Functions let you organize reusable blocks of code:

#!/bin/bash

log() {
    local timestamp=$(date "+%Y-%m-%d %H:%M:%S")
    echo "[$timestamp] $1"
}

check_service() {
    local service=$1
    if systemctl is-active --quiet "$service"; then
        log "$service is running"
        return 0
    else
        log "$service is NOT running"
        return 1
    fi
}

# Use the functions
log "Starting health check"
check_service "nginx"
check_service "postgresql"
log "Health check complete"

The local keyword restricts a variable's scope to the function.
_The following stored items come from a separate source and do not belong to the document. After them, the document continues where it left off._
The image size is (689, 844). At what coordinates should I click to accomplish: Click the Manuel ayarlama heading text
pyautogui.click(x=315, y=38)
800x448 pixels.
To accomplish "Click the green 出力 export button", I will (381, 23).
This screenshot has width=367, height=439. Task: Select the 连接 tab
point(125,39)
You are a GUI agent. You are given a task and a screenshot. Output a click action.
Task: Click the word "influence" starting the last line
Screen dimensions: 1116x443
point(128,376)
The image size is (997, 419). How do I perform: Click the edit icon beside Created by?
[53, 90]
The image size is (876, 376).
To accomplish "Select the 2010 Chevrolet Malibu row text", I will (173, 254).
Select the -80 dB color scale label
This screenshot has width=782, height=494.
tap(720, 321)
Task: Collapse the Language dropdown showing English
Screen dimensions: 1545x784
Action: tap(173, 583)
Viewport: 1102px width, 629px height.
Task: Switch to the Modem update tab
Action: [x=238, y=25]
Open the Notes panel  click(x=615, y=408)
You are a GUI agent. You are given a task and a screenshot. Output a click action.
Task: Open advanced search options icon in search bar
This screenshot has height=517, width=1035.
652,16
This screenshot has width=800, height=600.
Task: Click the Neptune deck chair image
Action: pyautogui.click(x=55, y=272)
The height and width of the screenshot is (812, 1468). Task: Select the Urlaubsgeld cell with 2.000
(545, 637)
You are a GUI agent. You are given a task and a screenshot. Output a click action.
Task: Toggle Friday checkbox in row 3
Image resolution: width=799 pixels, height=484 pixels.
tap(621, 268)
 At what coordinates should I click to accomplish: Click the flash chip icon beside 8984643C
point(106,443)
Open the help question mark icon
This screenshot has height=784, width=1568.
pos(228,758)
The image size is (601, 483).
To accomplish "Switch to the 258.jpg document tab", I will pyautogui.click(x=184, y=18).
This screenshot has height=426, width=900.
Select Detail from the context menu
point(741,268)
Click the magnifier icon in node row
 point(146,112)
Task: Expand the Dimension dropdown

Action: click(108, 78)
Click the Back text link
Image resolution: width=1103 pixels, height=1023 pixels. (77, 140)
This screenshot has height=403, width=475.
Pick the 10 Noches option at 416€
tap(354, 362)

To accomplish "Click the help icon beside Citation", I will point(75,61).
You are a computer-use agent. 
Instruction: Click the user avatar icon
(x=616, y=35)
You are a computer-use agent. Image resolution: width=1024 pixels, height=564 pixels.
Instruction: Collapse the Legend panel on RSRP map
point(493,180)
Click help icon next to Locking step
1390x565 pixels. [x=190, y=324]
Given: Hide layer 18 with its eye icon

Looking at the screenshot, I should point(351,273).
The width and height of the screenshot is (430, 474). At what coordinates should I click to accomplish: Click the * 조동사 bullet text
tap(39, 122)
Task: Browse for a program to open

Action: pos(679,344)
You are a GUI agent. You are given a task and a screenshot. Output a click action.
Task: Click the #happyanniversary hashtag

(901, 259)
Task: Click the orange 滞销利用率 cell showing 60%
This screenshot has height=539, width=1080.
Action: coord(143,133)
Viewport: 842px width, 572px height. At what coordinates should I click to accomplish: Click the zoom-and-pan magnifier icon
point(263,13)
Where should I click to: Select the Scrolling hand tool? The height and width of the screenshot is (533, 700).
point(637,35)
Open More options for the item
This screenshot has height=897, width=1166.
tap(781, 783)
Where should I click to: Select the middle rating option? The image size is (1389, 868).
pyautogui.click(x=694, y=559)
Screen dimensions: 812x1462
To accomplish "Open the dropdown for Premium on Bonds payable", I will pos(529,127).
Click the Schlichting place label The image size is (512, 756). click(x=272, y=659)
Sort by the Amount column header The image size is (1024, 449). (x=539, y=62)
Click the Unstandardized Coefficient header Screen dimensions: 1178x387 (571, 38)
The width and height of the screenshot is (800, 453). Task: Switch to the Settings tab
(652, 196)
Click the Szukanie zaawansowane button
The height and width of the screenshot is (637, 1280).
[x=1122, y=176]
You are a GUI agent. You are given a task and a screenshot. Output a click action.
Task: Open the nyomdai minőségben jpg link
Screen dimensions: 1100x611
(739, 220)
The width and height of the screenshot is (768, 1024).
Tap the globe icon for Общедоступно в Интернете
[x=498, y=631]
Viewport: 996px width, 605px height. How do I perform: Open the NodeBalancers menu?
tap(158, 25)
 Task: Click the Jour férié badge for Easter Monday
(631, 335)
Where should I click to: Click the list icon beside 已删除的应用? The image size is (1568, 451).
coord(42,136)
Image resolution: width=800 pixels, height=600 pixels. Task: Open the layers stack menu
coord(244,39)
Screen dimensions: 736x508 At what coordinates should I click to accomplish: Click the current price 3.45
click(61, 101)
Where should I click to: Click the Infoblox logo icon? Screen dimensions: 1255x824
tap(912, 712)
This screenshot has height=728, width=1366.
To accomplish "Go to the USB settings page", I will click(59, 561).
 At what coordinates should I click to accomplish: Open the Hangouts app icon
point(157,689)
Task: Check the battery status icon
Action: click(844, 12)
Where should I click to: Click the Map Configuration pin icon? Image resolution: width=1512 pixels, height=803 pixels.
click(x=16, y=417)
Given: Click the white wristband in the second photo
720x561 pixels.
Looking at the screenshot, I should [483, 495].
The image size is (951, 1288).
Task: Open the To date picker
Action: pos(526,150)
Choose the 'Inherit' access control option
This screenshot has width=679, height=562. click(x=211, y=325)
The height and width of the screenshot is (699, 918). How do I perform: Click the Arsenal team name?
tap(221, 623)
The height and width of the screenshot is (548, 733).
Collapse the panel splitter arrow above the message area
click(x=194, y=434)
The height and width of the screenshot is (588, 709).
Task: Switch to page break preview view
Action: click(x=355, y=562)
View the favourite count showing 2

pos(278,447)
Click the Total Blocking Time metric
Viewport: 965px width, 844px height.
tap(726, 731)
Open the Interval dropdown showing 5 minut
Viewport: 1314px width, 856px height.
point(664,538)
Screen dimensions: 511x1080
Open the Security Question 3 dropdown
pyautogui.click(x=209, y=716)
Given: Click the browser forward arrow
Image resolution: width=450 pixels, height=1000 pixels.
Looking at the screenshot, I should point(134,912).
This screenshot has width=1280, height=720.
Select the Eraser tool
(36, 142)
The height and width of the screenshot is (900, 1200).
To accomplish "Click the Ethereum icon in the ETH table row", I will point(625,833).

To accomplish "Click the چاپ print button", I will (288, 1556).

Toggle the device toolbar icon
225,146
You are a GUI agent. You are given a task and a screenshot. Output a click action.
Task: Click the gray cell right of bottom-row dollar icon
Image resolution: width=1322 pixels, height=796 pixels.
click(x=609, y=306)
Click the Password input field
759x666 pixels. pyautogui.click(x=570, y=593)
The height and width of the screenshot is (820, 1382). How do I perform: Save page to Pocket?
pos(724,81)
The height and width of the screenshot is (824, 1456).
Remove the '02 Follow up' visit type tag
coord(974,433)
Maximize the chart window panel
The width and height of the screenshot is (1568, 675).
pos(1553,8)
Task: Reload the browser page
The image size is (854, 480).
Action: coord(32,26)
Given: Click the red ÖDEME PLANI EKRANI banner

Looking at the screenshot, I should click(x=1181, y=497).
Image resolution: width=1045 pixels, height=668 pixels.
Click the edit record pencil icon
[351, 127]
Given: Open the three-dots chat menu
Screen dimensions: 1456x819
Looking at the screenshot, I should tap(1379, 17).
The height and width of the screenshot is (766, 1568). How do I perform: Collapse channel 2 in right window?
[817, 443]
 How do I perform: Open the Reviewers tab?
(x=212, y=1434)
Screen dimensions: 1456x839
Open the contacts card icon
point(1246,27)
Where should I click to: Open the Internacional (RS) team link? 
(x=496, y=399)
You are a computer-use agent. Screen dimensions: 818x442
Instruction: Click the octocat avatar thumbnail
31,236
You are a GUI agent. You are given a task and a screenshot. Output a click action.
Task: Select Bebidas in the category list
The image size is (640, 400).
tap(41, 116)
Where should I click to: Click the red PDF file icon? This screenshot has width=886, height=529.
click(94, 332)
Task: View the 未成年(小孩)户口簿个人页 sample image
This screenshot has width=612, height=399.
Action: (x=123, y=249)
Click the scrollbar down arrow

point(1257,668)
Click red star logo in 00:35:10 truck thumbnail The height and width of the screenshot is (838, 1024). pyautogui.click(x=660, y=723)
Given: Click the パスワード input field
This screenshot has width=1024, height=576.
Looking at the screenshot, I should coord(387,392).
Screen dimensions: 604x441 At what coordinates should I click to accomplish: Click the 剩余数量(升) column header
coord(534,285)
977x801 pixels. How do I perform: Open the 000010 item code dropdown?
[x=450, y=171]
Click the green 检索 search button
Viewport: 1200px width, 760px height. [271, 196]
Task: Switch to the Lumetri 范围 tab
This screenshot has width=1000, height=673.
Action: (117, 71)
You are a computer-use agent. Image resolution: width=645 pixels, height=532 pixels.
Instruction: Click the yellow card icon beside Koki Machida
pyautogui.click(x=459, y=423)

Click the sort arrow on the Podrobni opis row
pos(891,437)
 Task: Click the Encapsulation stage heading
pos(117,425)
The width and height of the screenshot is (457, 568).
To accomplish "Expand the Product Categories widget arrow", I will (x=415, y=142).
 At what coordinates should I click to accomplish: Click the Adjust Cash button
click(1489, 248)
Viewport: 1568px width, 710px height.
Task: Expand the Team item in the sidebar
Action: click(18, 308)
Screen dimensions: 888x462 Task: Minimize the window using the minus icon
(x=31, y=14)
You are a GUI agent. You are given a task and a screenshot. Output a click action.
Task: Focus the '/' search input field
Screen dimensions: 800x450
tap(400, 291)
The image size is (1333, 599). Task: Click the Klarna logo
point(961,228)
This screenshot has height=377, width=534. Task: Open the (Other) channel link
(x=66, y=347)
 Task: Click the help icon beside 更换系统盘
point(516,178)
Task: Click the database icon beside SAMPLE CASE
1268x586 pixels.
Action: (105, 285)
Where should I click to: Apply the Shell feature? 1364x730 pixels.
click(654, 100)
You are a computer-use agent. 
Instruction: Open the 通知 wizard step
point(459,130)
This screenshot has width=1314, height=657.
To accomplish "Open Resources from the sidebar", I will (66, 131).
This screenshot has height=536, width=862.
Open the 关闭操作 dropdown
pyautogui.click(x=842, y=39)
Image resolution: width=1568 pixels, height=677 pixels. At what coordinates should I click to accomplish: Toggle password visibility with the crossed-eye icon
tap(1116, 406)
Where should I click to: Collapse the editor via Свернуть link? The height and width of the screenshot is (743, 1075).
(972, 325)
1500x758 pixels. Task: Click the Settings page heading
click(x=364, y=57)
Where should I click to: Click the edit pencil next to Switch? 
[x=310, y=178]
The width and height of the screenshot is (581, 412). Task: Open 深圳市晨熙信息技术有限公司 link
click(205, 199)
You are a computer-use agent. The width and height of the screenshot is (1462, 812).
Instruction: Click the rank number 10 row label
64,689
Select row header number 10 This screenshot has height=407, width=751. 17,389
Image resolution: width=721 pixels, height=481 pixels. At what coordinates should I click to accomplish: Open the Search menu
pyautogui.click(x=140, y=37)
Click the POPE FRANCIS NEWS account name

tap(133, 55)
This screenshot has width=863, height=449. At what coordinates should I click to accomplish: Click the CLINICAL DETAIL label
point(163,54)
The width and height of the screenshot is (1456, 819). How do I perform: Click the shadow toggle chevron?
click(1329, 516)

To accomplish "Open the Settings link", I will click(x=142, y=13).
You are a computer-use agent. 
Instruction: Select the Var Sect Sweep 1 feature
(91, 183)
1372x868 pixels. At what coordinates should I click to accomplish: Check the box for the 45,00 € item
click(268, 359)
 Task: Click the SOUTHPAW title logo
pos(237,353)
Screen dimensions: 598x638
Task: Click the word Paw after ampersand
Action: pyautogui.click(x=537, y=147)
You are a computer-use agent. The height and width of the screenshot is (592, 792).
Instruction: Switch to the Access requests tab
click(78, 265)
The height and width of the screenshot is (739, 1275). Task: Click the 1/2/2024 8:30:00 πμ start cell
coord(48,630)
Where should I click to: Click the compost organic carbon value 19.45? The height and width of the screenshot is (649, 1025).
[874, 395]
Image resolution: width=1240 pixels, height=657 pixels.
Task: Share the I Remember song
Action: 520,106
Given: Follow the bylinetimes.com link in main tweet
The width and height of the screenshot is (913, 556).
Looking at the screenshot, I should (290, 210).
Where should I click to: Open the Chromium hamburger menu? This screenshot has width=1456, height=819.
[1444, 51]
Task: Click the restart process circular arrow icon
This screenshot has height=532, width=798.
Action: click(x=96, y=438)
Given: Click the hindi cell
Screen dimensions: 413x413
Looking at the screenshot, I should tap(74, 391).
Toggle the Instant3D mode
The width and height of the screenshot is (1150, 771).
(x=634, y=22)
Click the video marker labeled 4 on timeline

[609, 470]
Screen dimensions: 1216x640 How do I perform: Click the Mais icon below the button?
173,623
Always use it to avoid polluting the global scope.

Exit Codes

Every command returns an exit code. 0 means success, anything else means failure:

#!/bin/bash

mkdir /tmp/test-dir
if [ $? -eq 0 ]; then
    echo "Directory created successfully"
else
    echo "Failed to create directory"
fi

# Set your own exit code
exit 0  # Success
exit 1  # General error

The special variable $? holds the exit code of the last command.

String Operations

#!/bin/bash

filename="backup-2026-03-24.tar.gz"

# String length
echo "Length: ${#filename}"

# Substring extraction
echo "First 6 chars: ${filename:0:6}"

# Replace first occurrence
echo "${filename/backup/archive}"

# Replace all occurrences
echo "${filename//-/_}"

# Remove prefix pattern
echo "${filename#backup-}"

# Remove suffix pattern
echo "${filename%.tar.gz}"

Arrays

#!/bin/bash

# Define an array
servers=("web01" "web02" "db01" "cache01")

# Access an element
echo "First server: ${servers[0]}"

# All elements
echo "All servers: ${servers[@]}"

# Array length
echo "Server count: ${#servers[@]}"

# Loop over array
for server in "${servers[@]}"; do
    echo "Pinging $server..."
    ping -c 1 -W 2 "$server" > /dev/null 2>&1
    if [ $? -eq 0 ]; then
        echo "  $server is reachable"
    else
        echo "  $server is unreachable"
    fi
done

Practical Example: Deployment Script

Here is a real-world deployment script that pulls code, builds, and restarts a service:

#!/bin/bash

set -euo pipefail

APP_DIR="/var/www/myapp"
LOG_FILE="/var/log/deploy.log"
BRANCH="${1:-main}"

log() {
    echo "[$(date '+%Y-%m-%d %H:%M:%S')] $1" | tee -a "$LOG_FILE"
}

log "Starting deployment of branch: $BRANCH"

# Pull latest code
cd "$APP_DIR"
git fetch origin
git checkout "$BRANCH"
git pull origin "$BRANCH"
log "Code updated to latest $BRANCH"

# Install dependencies
pnpm install --frozen-lockfile
log "Dependencies installed"

# Build the application
pnpm build
log "Build completed"

# Restart the service
sudo systemctl restart myapp
log "Service restarted"

# Verify the service is running
sleep 2
if systemctl is-active --quiet myapp; then
    log "Deployment successful — service is running"
else
    log "ERROR: Service failed to start after deployment"
    exit 1
fi

The set -euo pipefail at the top is a best practice:

FlagEffect
-eExit immediately if any command fails
-uTreat unset variables as errors
-o pipefailFail if any command in a pipe fails

Debugging Scripts

# Run with debug output (shows each command before execution)
bash -x script.sh

# Enable debug mode inside a script
set -x  # Turn on
set +x  # Turn off

# Print variables for inspection
echo "DEBUG: variable=$variable"

Summary

You can now write shell scripts with variables, conditionals, loops, functions, and error handling. You learned practical patterns for automation, from simple file processing to full deployment scripts. These skills form the foundation for DevOps — automating everything that can be automated.